According to the last census, there were 4,588,252 residents of the Republic of Ireland, so going by those figures, you'd imagine in or around 4,588,251 gathered around their tellies last night, tuning in to ITV, the sole stray oblivious to Irish football's man-on-the-moon moment.
Show time.
Adrian Chiles: "I'm delighted to say that with Lee [Dixon] and me tonight we have the new Republic of Ireland management team. Congratulations! Martin, the question on everyone's lips, why choose Roy to work with?"

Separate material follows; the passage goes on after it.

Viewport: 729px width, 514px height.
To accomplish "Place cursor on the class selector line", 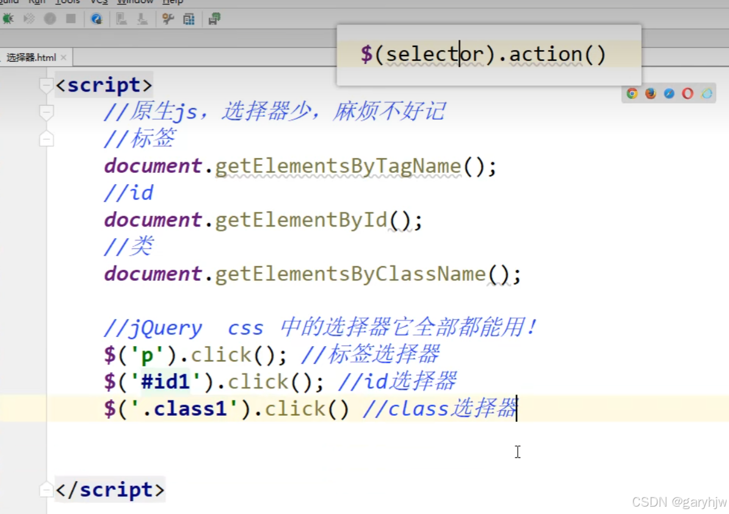I will point(305,408).
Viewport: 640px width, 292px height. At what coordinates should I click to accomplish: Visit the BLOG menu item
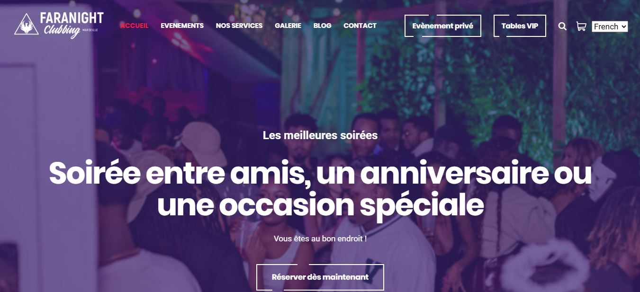pyautogui.click(x=323, y=26)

Martin O’Neill: “I’ve asked myself that many a time in the last 48 hours. But he’s coming with me, personally speaking I think he’ll be great for me but more importantly he’ll be great for the Republic of Ireland.”
Adrian: “Roy?”
Roy Keane: "Fantastic news, delighted, obviously, honoured that Martin's asked me to go and help him with the team. Very excited – I mightn't look it, but I am. I'm looking forward to working with the players and trying to get to the Euros."
Martin: [cheeky grin]
Adrian: “It’s Yin and Yang. I don’t know who’s Yin and who’s Yang, but it’s a marriage made in heaven. Possibly.”
Roy: [Even cheekier grin]
Martin: “Well, I think I’m the bad cop and I think he’s the bad, bad cop.”
Roy: [chuckle]
Martin: “I think we’re excited by it, it’s look as if we’ve something to go with, I’m looking forward to it, greatly.”
Lee: “They’ve asked me to be kit man, but I turned them down, couldn’t agree personal terms.”
Roy and Martin: [chuckle]
Adrian: “I’ve got the coach driver’s job, and that is the end of it, we are all going to be very happy together.”
And that was it.
Just the 54 seconds, although it stretched to 69 if you included the Lee/Adrian banter.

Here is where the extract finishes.